In general, the initiation or closure of antibiotic biosynthesis is determined by regulatory proteins, but most of their mechanisms of action remain unknown. The 2-deoxystreptamine-containing aminoglycosides (2-DOS AGs) form a unique category among antibiotics. Genomic analysis revealed that a group of hypothetical regulatory genes represented by neoI are widely distributed in the biosynthetic gene clusters (BGCs) of natural products from Streptomyces species, including several 2-DOS AGs. Only limited knowledge is available for the roles of NeoI-type regulators although neomycin and some of the related AGs have been developed as therapeutic drugs for decades. This study focuses on the functional determination of neoI and its homologues situated in the BGCs of six AGs. We found that the yield of neomycin in neoI disruption mutant (ΔneoI) increased by 50% compared to the wild-type (WT) strain ((420.6±44.1) mg L), while it was partially restored by the complementation of neoI, demonstrating that NeoI acted as a repressor in neomycin biosynthesis.

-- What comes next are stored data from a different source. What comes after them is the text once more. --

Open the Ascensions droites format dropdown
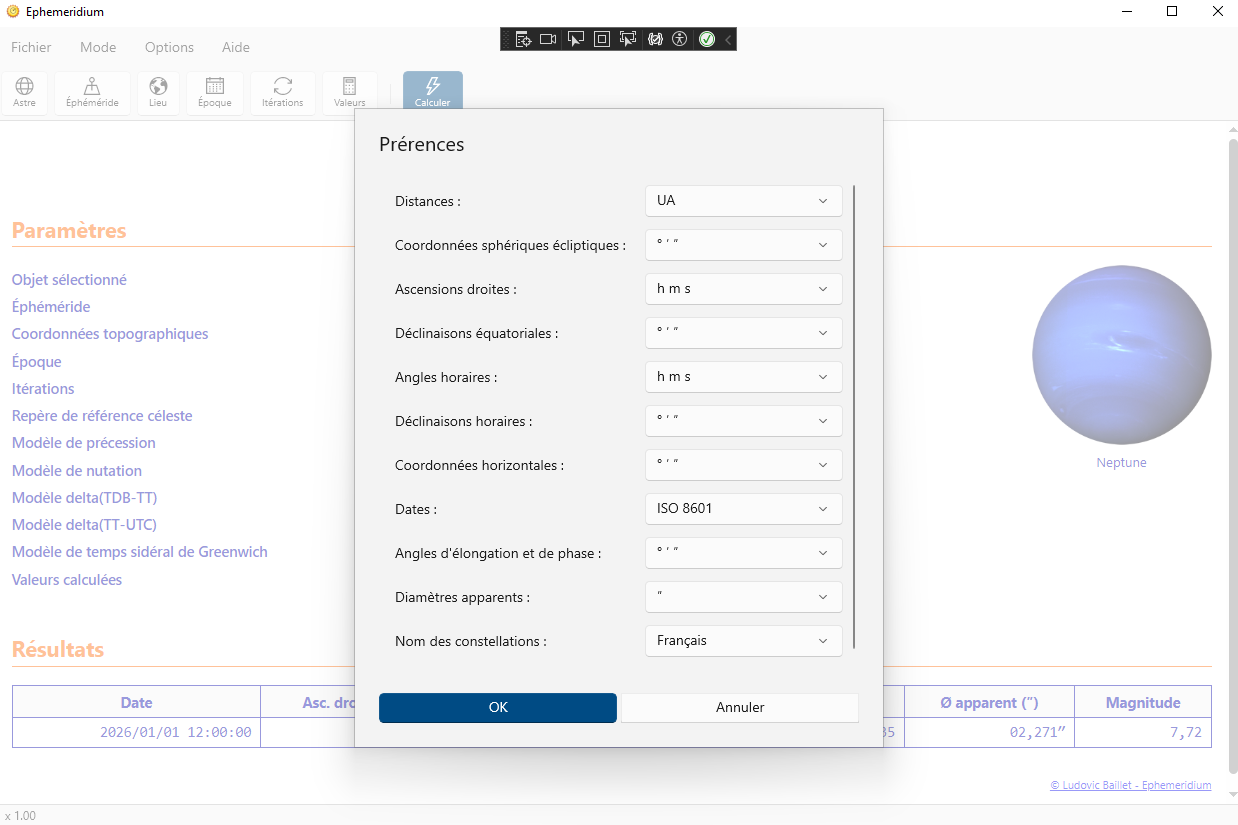The image size is (1238, 825). click(x=743, y=289)
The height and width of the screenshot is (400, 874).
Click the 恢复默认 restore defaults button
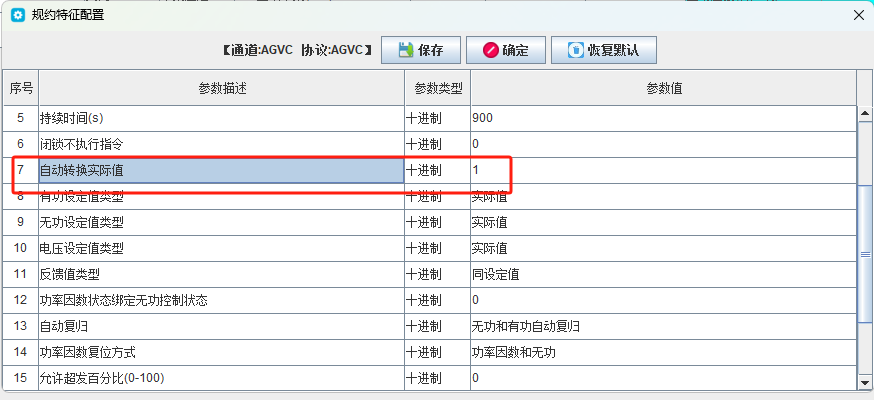pyautogui.click(x=604, y=50)

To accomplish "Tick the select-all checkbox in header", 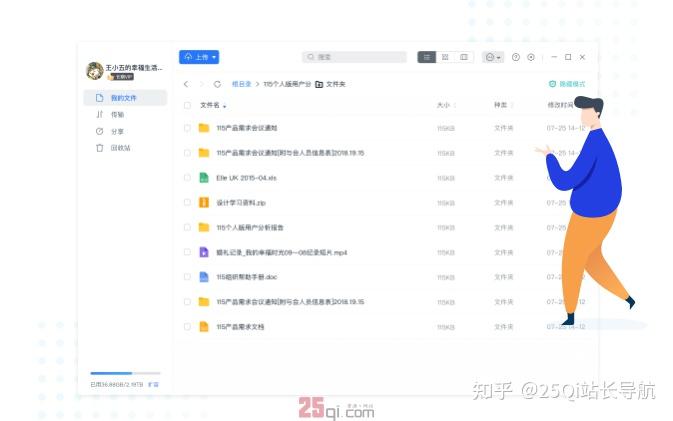I will click(187, 105).
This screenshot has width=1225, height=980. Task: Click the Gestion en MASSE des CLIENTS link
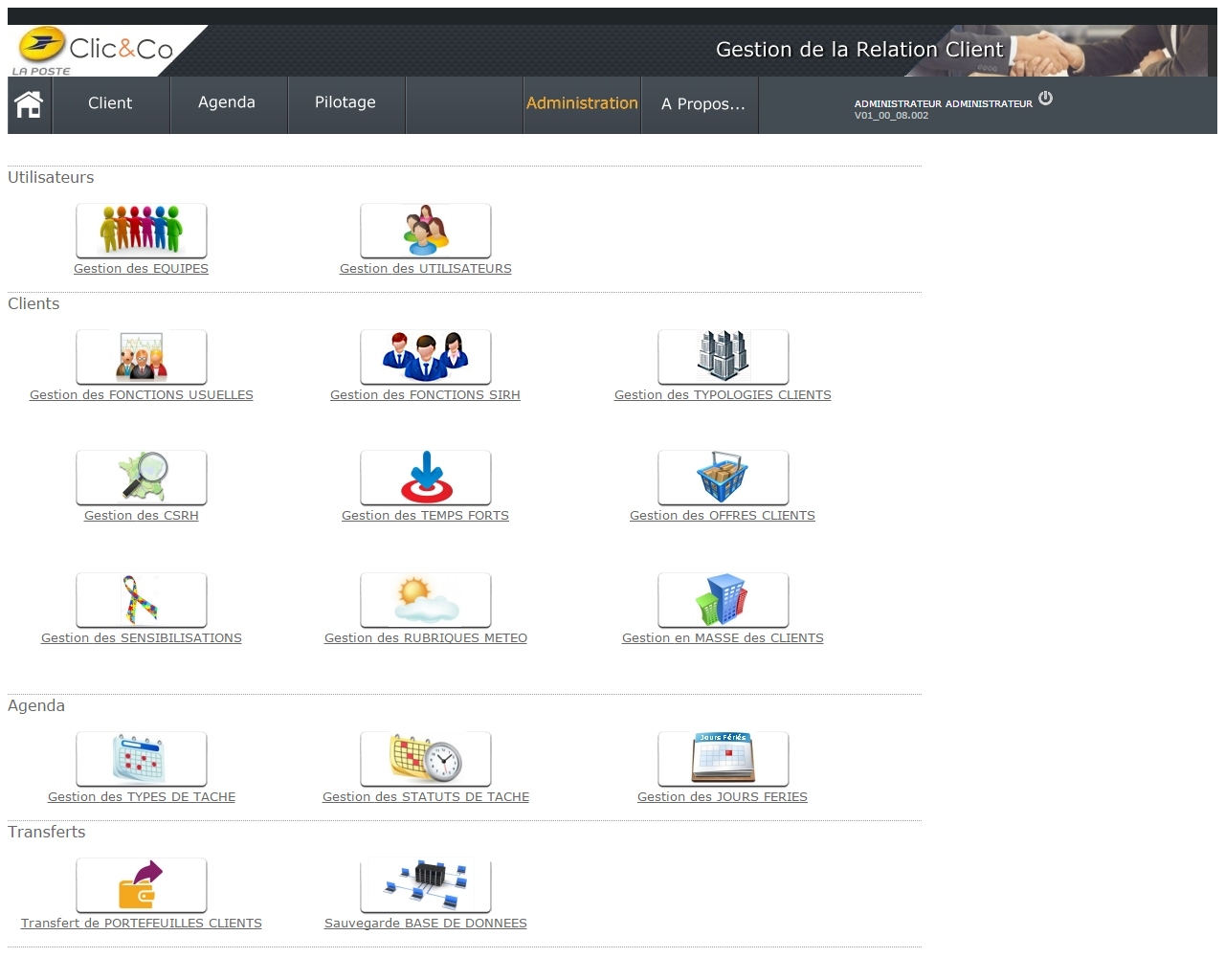pyautogui.click(x=723, y=638)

Further electrophoretic mobility shift assays (EMSAs) and DNase I footprinting assays indicated that NeoI could specifically bind to the promoter region between neoE and neoI with conserved nucleotides (5'-CVHYMRCHDKAGYGGACR-3'), as determined by site-directed mutagenesis. Interestingly, cross-bindings of the NeoI homologues from the six different BGCs to their corresponding DNA targets were manifested, and the five exogenous NeoI homologues could complement NeoI function of repressing neomycin biosynthesis. Our results suggested that NeoI-type regulators represent widespread and conservative regulatory characteristics in the biosynthesis of 2-DOS AGs, which would be significant for optimizing the biosynthetic pathways of valuable commercialized aminoglycoside antibiotics.